TEXT:
==*==

NEO4J_USERNAME = "neo4j"
NEO4J_PASSWORD = "mW-0f4ShNF394EffXlczpH-5onIZuEsXRFatduQQN5I" 
NEO4J_DATABASE = "neo4j"

# -------- Data Preparation --------
def load_and_clean_data(filepath):
    df = pd.read_csv(filepath)

    # 1. Clean Dates
    date_cols = ["DateofHire", "DateofTermination", "DOB", "LastPerformanceReview_Date"]
    for col in date_cols:
        df[col] = pd.to_datetime(df[col], errors="coerce")

    # 2. Fix ID Types (Float -> Int -> String)
    # This handles the case where ManagerID is read as 39.0 instead of 39
    df["EmpID"] = df["EmpID"].astype(str)
    
    # Handle nullable ManagerID safely
    def clean_manager_id(x):
        if pd.isna(x):
            return None
        return str(int(x)) # Converts 39.0 -> 39 -> "39"
    
    df["ManagerID"] = df["ManagerID"].apply(clean_manager_id)
    df["PositionID"] = df["PositionID"].apply(lambda x: str(int(x)) if pd.notna(x) else None)

    # 3. Handle Text NaNs
    df.fillna("", inplace=True)
    
    # 4. Convert Date Objects to Strings for Neo4j (Neo4j driver handles ISO strings best)
    # We create a dictionary list for batch ingestion
    records = []
    for _, row in df.iterrows():
        record = {
            "emp_id": row["EmpID"],
            "name": row["Employee_Name"],
            "salary": float(row["Salary"]) if row["Salary"] else 0.0,
            "position_id": row["PositionID"],
            "position_title": row["Position"],
            "dept_id": str(row["DeptID"]),
            "department": row["Department"],
            "manager_id": row["ManagerID"],
            "recruitment_source": row["RecruitmentSource"],
            "performance_score": row["PerformanceScore"],
            "hire_date": row["DateofHire"].date().isoformat() if pd.notna(row["DateofHire"]) else None,
            "term_date": row["DateofTermination"].date().isoformat() if pd.notna(row["DateofTermination"]) else None,
            "dob": row["DOB"].date().isoformat() if pd.notna(row["DOB"]) else None,
            "sex": row["Sex"],
            "race": row["RaceDesc"],
            "marital_status": row["MaritalDesc"]
        }
        records.append(record)

==*==

DATA EXTRACT:
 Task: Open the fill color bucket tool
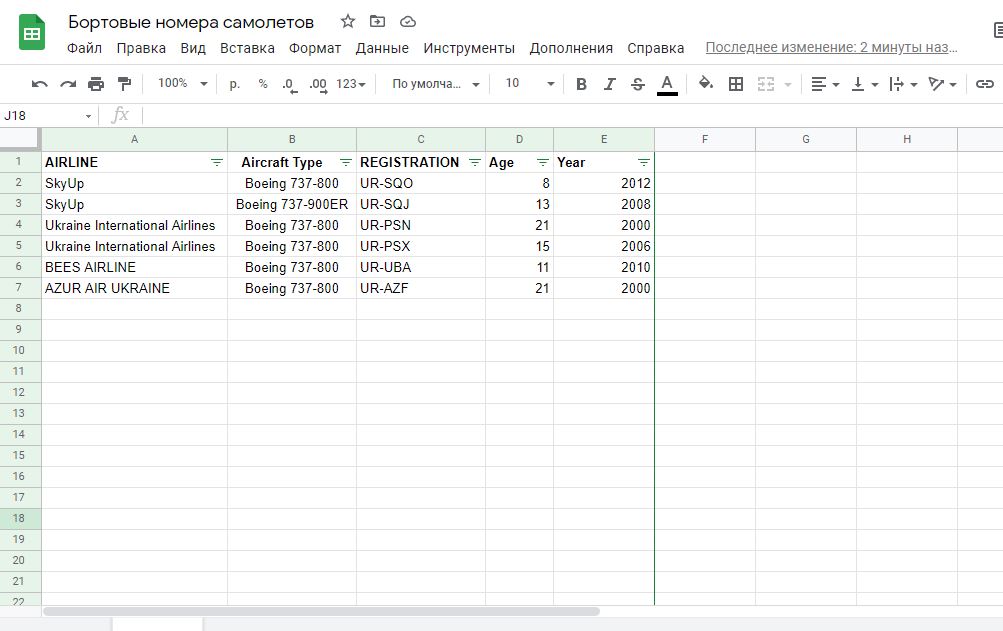click(706, 84)
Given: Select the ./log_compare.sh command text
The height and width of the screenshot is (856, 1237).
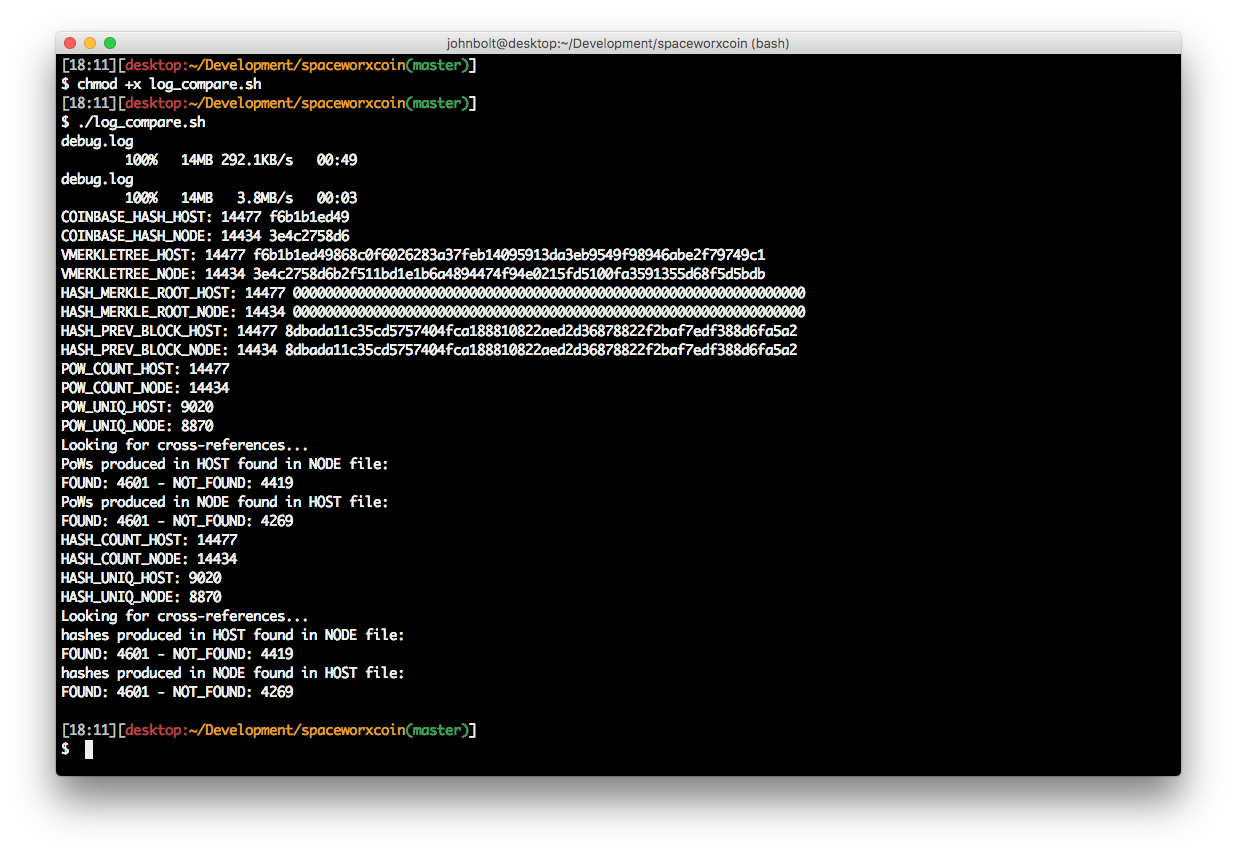Looking at the screenshot, I should [139, 121].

==*==

CHALLENGES:
• A. In the Neo4j data-preparation code, which four columns are converted to dates?
• B. Continue the Neo4j data-preparation code from its last line.

RESPONSES BY TASK:
• A. DateofHire, DateofTermination, DOB, and LastPerformanceReview_Date

• B.
        
    return records

# -------- Cypher Operations --------

def create_constraints(driver):
    """Creates unique constraints to ensure data integrity and speed up MERGE."""
    queries = [
        "CREATE CONSTRAINT IF NOT EXISTS FOR (p:Person) REQUIRE p.emp_id IS UNIQUE",
        "CREATE CONSTRAINT IF NOT EXISTS FOR (d:Department) REQUIRE d.name IS UNIQUE",
        "CREATE CONSTRAINT IF NOT EXISTS FOR (pos:Position) REQUIRE pos.title IS UNIQUE",
        "CREATE CONSTRAINT IF NOT EXISTS FOR (s:Source) REQUIRE s.name IS UNIQUE"
    ]
    with driver.session(database=NEO4J_DATABASE) as session:
        for q in queries:
            session.run(q)
    print("Constraints verified.")

def ingest_batch(driver, data):
    """
    Ingests all data in a single optimized batch transaction using UNWIND.
    """
    query = """
    UNWIND $rows AS row
    
    // 1. Merge Department
    MERGE (d:Department {name: row.department})
    
    // 2. Merge Position
    MERGE (pos:Position {title: row.position_title})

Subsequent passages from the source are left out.